Neuropathology Of Down's Syndrome
Down’s syndrome is the most commonly identified cause of mental retardation occurring in 1 out of 700 live births. In addition to mental deficiency, characteristics of the disease include epicanthic folds of the eyes, flattened facial features, unusual palm creases, short stature, open mouth, protruding tongue and poor posture. A twenty-two to fifty fold increase in risk of the development of leukemia along with congenital heart defects in forty percent of these individuals is also seen. The increased level of purines often found can lead to mental retardation itself. Neurological impairment and immune system deficiencies make these individuals more susceptible to infection. Also noted are increased risk for cataract development and vision impairment due to defects in the lenses of the eyes.
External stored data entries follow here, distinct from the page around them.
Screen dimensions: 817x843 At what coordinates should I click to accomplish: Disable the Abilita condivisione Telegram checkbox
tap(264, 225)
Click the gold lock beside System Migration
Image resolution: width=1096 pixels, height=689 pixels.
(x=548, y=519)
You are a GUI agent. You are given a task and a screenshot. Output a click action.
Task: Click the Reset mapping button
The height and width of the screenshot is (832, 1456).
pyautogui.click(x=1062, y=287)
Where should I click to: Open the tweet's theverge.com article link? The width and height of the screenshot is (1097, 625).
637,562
Evidence for the disease can be found as far back as the nineteenth century with many theories for the etiology of the disease. Early hypotheses include links to endocrine gland malfunction, tuberculosis, syphilis and "uterine exhaustion". The idea of uterine exhaustion was based on the observation that many children with Downs Syndrome (DS) tended to be the last born members of large families. This was later accounted for as mere coincidence. The first formal reference to the anomaly came in 1866 in England by a physician at the Earlewood Asylum noting the distinct physical characteristics of this group of individuals. In the 1930’s, Adrian Bleyer hypothesized that the condition was caused by a failure of the chromosomes to separate but could provide no proof for this since an accurate human chromosome count had not yet been obtained by anyone. The correct number of 46 chromosomes was obtained in Sweden in the 1950’s, and shortly thereafter a total of 47 was verified in a Down’s individual confirming non-disjunction as the mutation occurring. When non-disjunction occurs, the chromatics do not separate so one of the daughter cells receives two chromatics and the other none. The daughter cell in which the chromatic is absent will die and the other will receive a third copy upon fertilization resulting in a variety of defects. This non-disjunction can occur during anaphase I or anaphase II when the chromatics are pulled to opposite poles by the spindle fibers of the centromere. Trisomy, having three copies of a chromosome, most commonly occurs in chromosome 21, the smallest of the 23 human chromosomes. The process showing normal meosis, non-disjunction occurring in meosis I and non-disjunction occurring in meosis II is illustrated on the following figure.
In five percent of Down’s syndrome cases, translocation rather than non-disjunction is the cause. In this instance, only part of chromosome 21 is tripled as a portion of one adheres to another. A fragment of 21 is attached most often to chromosome 13, 14, 15, 21 or 22 and appears with a normal chromosome 21 from the other gamete. Again upon fertilization, a...